The CFPB is far out of line with the model for other independent agencies that have passed constitutional muster. First and foremost, the CFPB is headed by a single individual who not only does not take direction from or report to the president, but he is not even required to justify himself to a board of fellow commissioners as is the case for the Federal Reserve Board, Consumer Protection Safety Commission, FCC, FTC, SEC, CFTC, NLRB, etc. etc.
But the board is not only immunized from presidential control, Congress is also cut out. Dodd-Frank says that, “Notwithstanding any other provision in this title, the funds derived from the Federal Reserve System pursuant to this subsection shall not be subject to review by the Committees on Appropriations of the House of Representatives and the Senate.” In other words, the CFPB can tap up to 12 percent of the Federal Reserve’s operating budget – hundreds of millions of dollars – without any oversight from Congress, the president, or the Office of Management and Budget! Not only is the CFPB self-funding, with no questions asked, but Dodd-Frank goes on to say that, “Funds obtained by or transferred to the [CFPB] Bureau Fund shall not be construed to be Government funds or appropriated monies.”
Really? Someone less clever than an OLC lawyer might ask, “Is that even legal?”
The only body that has some ability to restrain the CFPB, the Financial Stability Oversight Council, also created in Dodd-Frank, can only do so for actions that “put the safety and soundness of the United States banking system or the stability of the financial system of the United States at risk” Talk about a high bar; if things get that bad, oversight of the CFPB will be the least of our worries.
The Supreme Court will likely have a problem with the concentration of unchecked power in the hands of the CFPB Director. Writing for the Court in Free Enterprise Fund v. PCAOB, the Chief Justice struck down part of a law setting up a new independent agency that was far less powerful agency than the CFPB. Chief Justice Roberts wrote that: “No one doubts Congress’s power to create a vast and varied federal bureaucracy. But where, in all this, is the role for oversight by an elected president?”
So where does the public turn if the new agency starts pumping out unreasonable rules or abusing its enforcement powers? For example, President Obama has made clear that federal agencies that report to him must balance the cost of their regulations against the expected benefits. But only the president can truly strike this crucial balance, not the all-powerful director of an insulated, archly independent, single-mission enforcement agency.
While the structure of the CFPB established in Dodd-Frank may in fact advance regulatory “efficiency,” it is, as the Chief Justice wrote in PCAOB, an affront to “the primary objectives—or the hallmarks—of democratic government.”
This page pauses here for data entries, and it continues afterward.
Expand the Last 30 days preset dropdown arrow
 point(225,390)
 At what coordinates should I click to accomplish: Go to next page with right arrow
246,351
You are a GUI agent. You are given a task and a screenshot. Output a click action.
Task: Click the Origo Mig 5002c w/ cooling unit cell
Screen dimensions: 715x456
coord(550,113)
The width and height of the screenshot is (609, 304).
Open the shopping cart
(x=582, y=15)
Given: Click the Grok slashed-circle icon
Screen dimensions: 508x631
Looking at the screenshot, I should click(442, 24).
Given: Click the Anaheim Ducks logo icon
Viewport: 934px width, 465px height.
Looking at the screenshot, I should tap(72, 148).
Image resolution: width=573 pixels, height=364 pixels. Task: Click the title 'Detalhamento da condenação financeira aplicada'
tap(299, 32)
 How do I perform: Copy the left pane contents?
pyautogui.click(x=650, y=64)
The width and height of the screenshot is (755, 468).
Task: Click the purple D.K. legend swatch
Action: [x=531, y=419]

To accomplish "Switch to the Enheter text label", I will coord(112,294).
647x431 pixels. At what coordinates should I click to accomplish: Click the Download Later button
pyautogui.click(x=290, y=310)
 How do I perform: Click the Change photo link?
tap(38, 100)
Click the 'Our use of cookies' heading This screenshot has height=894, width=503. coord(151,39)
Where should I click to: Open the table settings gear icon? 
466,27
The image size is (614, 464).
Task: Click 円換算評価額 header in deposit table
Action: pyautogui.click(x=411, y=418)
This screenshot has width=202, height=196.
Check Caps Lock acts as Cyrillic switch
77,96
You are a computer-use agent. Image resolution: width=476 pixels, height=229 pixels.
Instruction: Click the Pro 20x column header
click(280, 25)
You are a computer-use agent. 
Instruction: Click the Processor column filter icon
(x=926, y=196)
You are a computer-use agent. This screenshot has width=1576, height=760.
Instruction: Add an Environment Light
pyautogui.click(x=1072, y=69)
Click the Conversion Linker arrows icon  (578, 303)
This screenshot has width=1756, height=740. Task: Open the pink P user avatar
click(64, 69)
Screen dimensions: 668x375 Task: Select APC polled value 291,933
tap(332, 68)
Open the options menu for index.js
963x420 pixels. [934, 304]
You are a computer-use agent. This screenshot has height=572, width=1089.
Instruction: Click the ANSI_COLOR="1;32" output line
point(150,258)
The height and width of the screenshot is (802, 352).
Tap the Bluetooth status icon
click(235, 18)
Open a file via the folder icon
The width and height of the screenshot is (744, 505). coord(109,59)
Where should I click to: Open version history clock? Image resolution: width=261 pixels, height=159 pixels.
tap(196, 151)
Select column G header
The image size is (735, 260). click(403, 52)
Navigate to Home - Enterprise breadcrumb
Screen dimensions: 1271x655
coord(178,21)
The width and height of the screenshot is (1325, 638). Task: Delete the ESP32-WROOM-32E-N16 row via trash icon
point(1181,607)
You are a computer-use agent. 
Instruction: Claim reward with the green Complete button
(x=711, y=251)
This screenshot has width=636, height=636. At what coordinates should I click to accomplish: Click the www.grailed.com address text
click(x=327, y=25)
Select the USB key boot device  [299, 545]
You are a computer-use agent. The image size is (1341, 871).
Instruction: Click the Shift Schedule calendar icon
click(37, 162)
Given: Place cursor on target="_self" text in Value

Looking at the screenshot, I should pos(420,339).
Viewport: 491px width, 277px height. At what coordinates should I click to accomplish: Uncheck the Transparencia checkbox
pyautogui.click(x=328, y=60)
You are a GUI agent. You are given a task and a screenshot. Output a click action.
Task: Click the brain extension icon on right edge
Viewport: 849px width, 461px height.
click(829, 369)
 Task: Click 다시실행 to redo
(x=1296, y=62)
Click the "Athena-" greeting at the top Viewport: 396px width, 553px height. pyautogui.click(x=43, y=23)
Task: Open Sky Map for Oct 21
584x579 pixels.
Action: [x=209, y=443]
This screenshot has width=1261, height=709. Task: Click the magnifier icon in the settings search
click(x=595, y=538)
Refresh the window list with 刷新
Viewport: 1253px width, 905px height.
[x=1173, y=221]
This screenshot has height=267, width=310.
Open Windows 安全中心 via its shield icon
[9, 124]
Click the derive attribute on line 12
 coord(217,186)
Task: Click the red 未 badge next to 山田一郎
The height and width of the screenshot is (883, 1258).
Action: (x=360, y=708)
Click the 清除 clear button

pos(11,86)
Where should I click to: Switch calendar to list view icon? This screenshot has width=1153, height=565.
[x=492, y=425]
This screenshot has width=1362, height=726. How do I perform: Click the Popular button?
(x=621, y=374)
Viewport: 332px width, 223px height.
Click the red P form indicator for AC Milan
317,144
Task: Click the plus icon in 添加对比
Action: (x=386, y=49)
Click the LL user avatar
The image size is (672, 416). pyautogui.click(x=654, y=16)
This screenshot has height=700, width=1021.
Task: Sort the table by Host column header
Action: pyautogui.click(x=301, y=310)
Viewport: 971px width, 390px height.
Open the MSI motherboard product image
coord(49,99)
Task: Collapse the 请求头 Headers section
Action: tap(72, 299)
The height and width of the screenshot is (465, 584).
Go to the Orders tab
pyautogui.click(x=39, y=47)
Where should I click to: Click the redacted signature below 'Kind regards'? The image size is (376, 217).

Thus, the fundamental debate about the CFPB and Cordray’s recess appointment should not turn on whether the Senate was in town during a pro forma session or not. The real question is whether there is anyone home to hold the new agency accountable to the checks and balances of the Constitution.
Alan Charles Raul, a lawyer in Washington D.C., served as vice chairman of the Privacy and Civil Liberties Oversight Board from 2006 to 2008.